レッドソックス入りが報じられた澤村拓一が今オフFA市場でたった9.6%の複数年契約を獲得した意味
【澤村投手がレッドソックスと合意間近か】
今オフにNPBからMLB入りを目指した4選手の中で、現在も唯一交渉を続けている澤村拓一投手だが、これまで何度か米メディアで報じられていたように、レッドソックス入りがほぼ決定したようだ。
現地時間の2月15日に、MLB界屈指の敏腕記者として知られる、ケン・ローゼンタール記者が関係者筋の情報として、レッドソックスとの合意をツイートしている。
現時点でレッドソックスから正式発表はされていないが、ローゼンタール記者によれば、ベースは2年契約で年俸総額は300万ドル。また契約2年間で複数の条件をクリアすれば、2023年の契約オプションが行使され、さらにすべてのインセンティブを加えると、3年間で最大765万ドルまでアップするものになっているようだ。

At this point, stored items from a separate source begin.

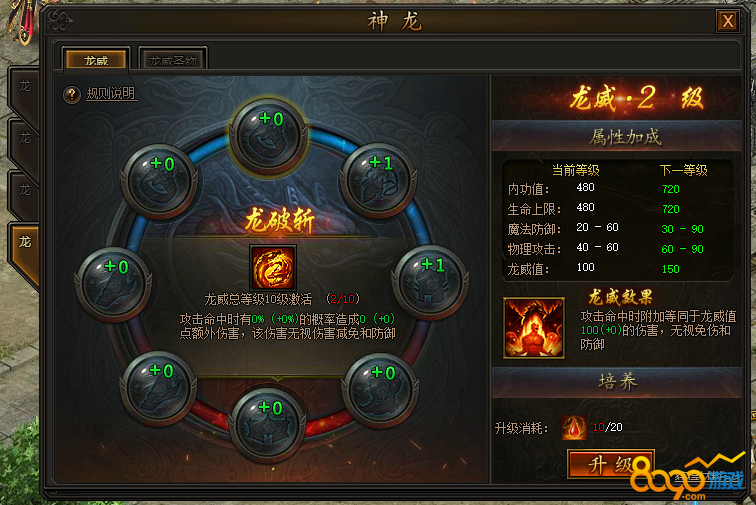
Task: Select the lower-left dragon orb showing +0
Action: (x=158, y=389)
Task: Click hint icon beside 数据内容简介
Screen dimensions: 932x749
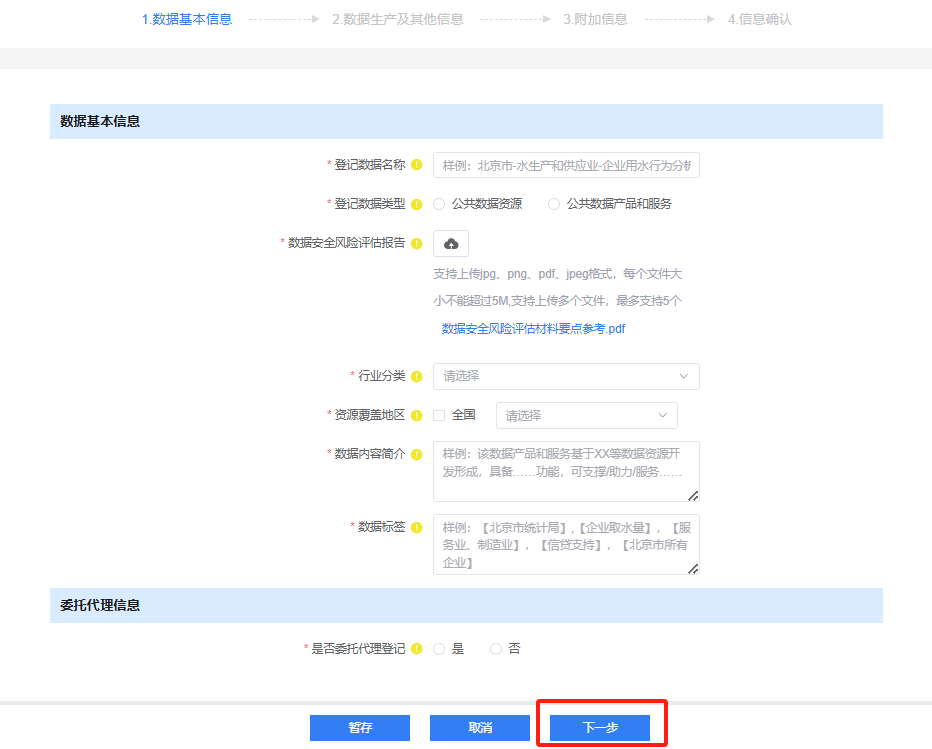Action: tap(416, 454)
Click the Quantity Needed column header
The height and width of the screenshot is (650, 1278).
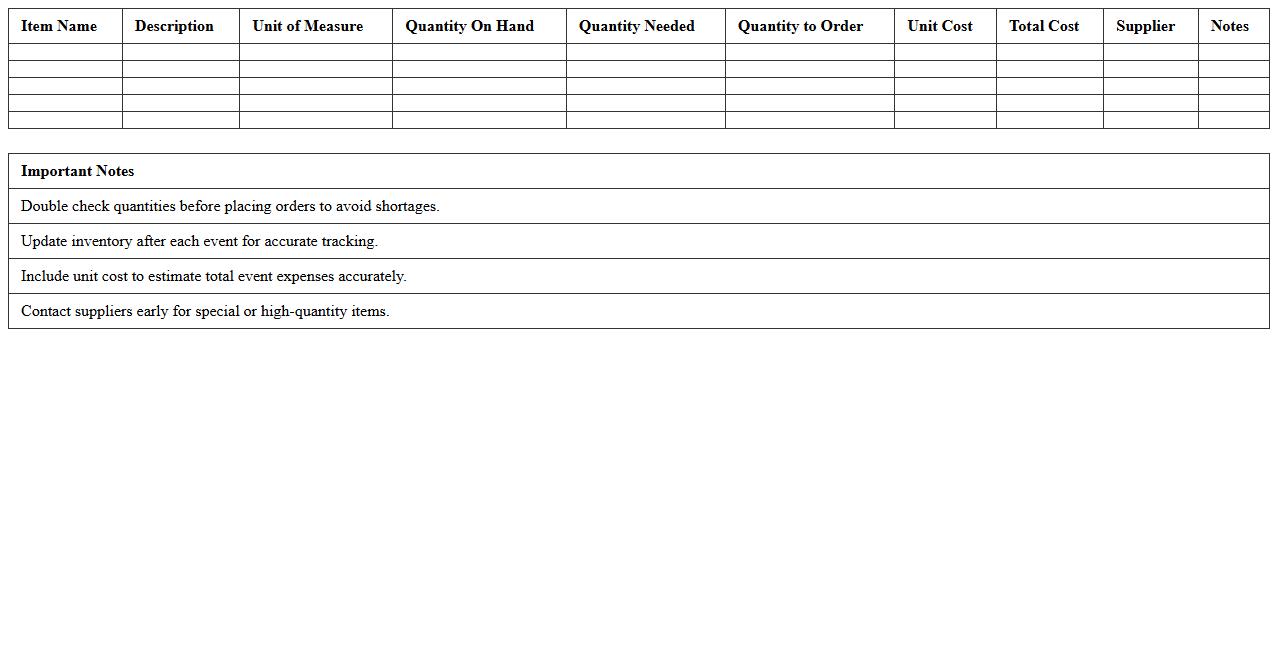[637, 26]
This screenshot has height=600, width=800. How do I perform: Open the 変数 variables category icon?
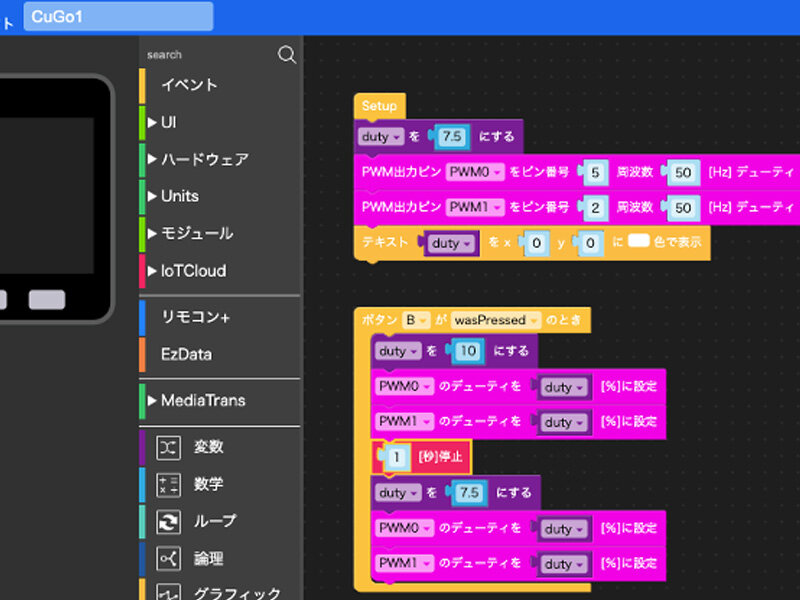tap(169, 446)
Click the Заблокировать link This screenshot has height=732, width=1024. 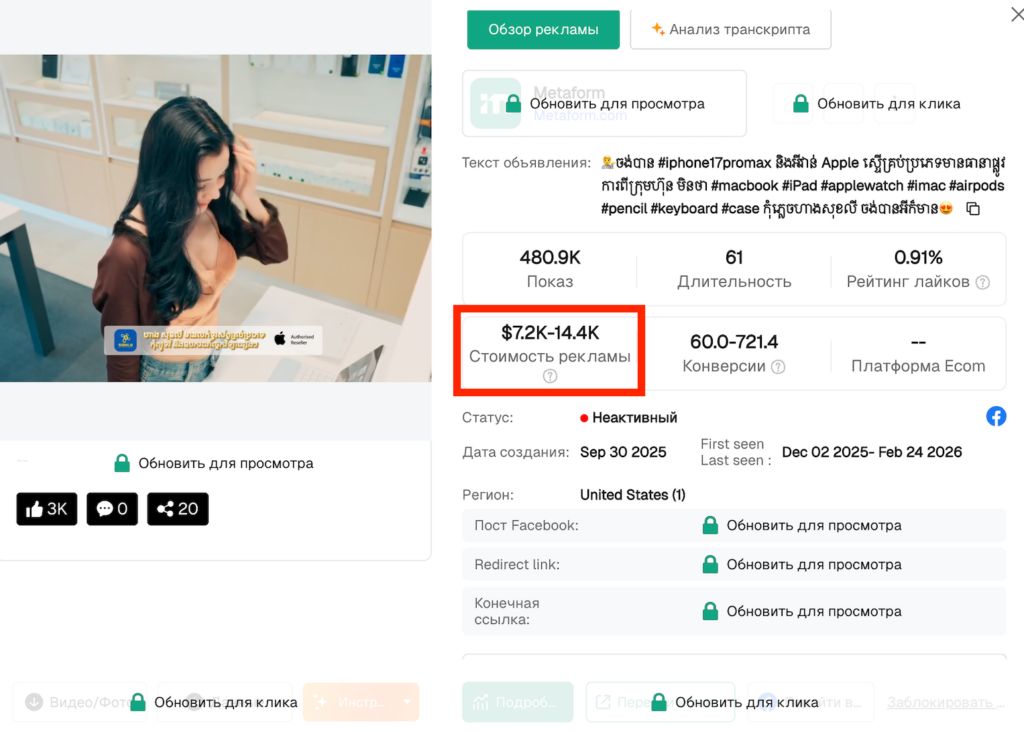coord(945,703)
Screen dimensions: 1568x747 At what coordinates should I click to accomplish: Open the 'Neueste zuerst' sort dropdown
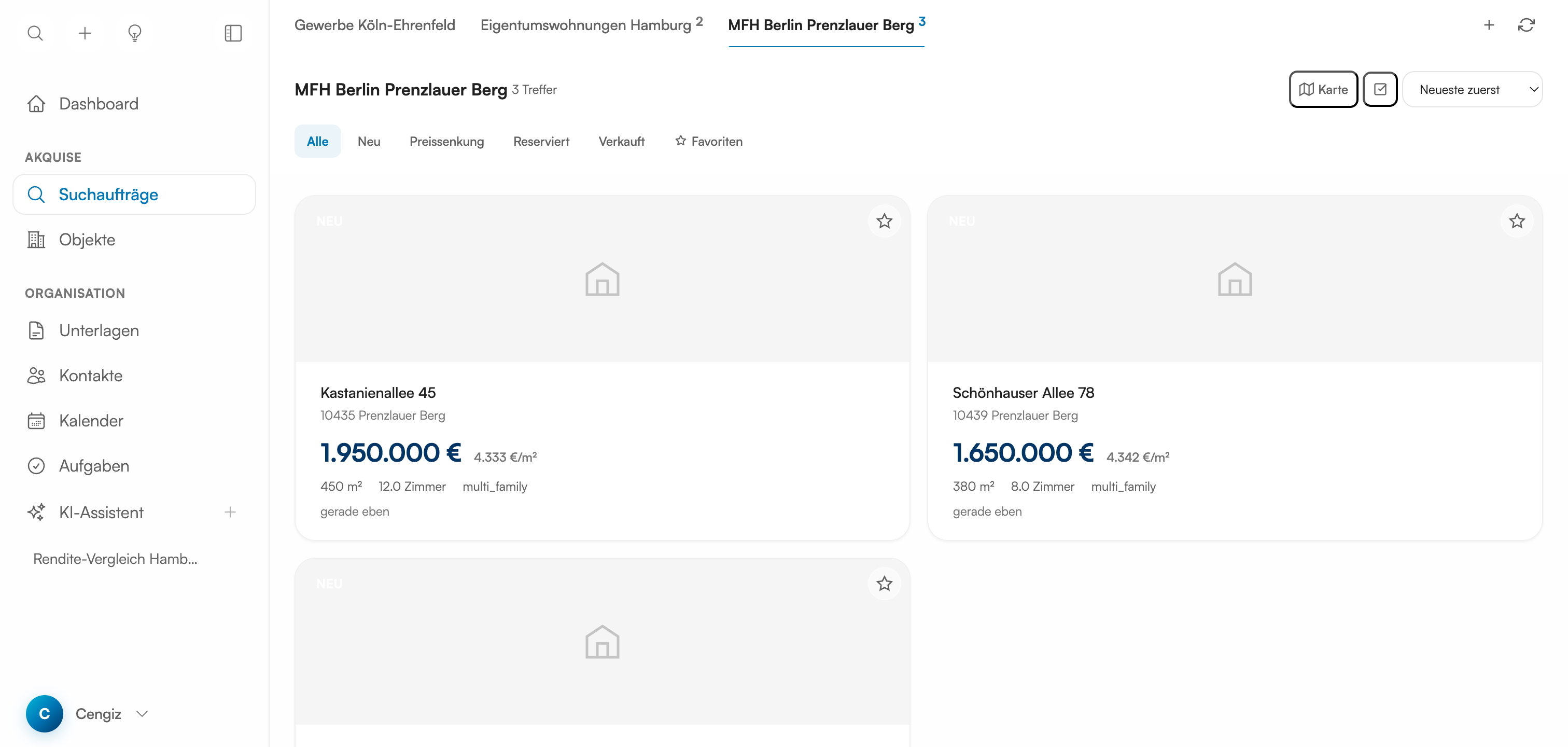(x=1473, y=90)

ローゼンタール記者が掴んだ情報ということでその信憑性は高く、もうすぐ澤村選手の夢が現実化することになりそうだ。
【この時期での契約合意は幸運だった?】
まさにスプリングトレーニングを目前に控えた中で契約合意に至ろうとしているわけだが、海外FA権を行使した上でMLB挑戦だったからこそ、澤村投手はここまで我慢しながら契約交渉を続け、契約合意を掴み取ることができた。
これまでも本欄を含め、多くのメディアが今オフのFA市場の停滞ぶりを指摘してきたが、1ヶ月間の交渉期間しか与えられない、ポスティング・システムを利用してMLB移籍を目指した他の日本人3選手は、本当に不利な状況に置かれていたことを改めて痛感させられた。その上で契約合意に至った有原航平投手は、本当に運が良かったのだろう。
実は澤村投手に関しても、FA市場全体で考えれば、スプリングトレーニング前に契約合意できそうなのは、やはり幸運だったといえるのかもしれない。と言うのも、現地時間の2月15日時点で、今も尚未契約のFAリリーフ投手が25人も存在しているのをご存じだろうか。
その中にはMLB通算132セーブのトレバー・ローゼンタール投手や、同153ホールドを誇るペドロ・ストロップ投手らも含まれているのだ。
【リリーフ投手のメジャー契約率はわずか41.5%】
さらに付け加えておくと、MLBの移籍情報などを中心に扱う『MLB TRADE RUMORS』によれば、今オフのFA市場で94人のリリーフ投手がリストアップされているのだが、その中でメジャー契約を勝ち取ったのは澤村投手を含め39選手しかない。率にしてたった41.5%でしかないのだ。
別表を見てほしい。上記サイトを参考にし、今オフのFAリリーフ投手の契約状況をまとめたものだ。メジャー契約以外では、前述通り未契約選手が25人、平野佳寿投手ら海外移籍選手が5人、現役引退選手が1人、マイナー契約選手が24人という内訳になっている。
改めて今オフのFA市場の厳しさが理解できるだろう。
【複数年契約に至ってはたった9人】
しかも、だ。メジャー契約を勝ち取った39人の中で、複数年契約を結べたのは、正式発表前の澤村投手を加えても、たった9人しか存在しない。率にして9.6%の狭き門だ。
ちなみに合意日時順に紹介していくと、トレバー・メイ投手(2年総額1550万ドル)、トミー・カンリー投手(2年総額475万ドル)、ブレイク・トリネン投手(2年総額1750万ドル)、リアム・ヘンドリックス投手(4年総額5400万ドル)、ペドロ・バエス投手(2年総額1200万ドル)、アンソニー・バース投手(2年総額500万ドル)、ジェイク・マギー投手(2年総額700万ドル)、ケン・ジャイルス投手(2年年俸額は不明)、澤村投手(2年総額300万ドル)──となっている(澤村投手を含め正式発表前の選手も含む)。
こうして9人を比較しても、澤村投手以外はすべてMLBで確かな実績を残しているリリーフ投手ばかりだ。さらにヘンドリックス投手を除けば、全員が2年契約に留まっている。他の8人から比べれば年俸総額は低いかもしれないが、今オフのFA市場で、このグループに仲間入りしたこと自体に価値があるといえるだろう。
山口俊投手の例があるように、2年契約を結べたからといって、2年間のMLB在籍が保証されたわけではない。すべては澤村投手の右腕にかかっている。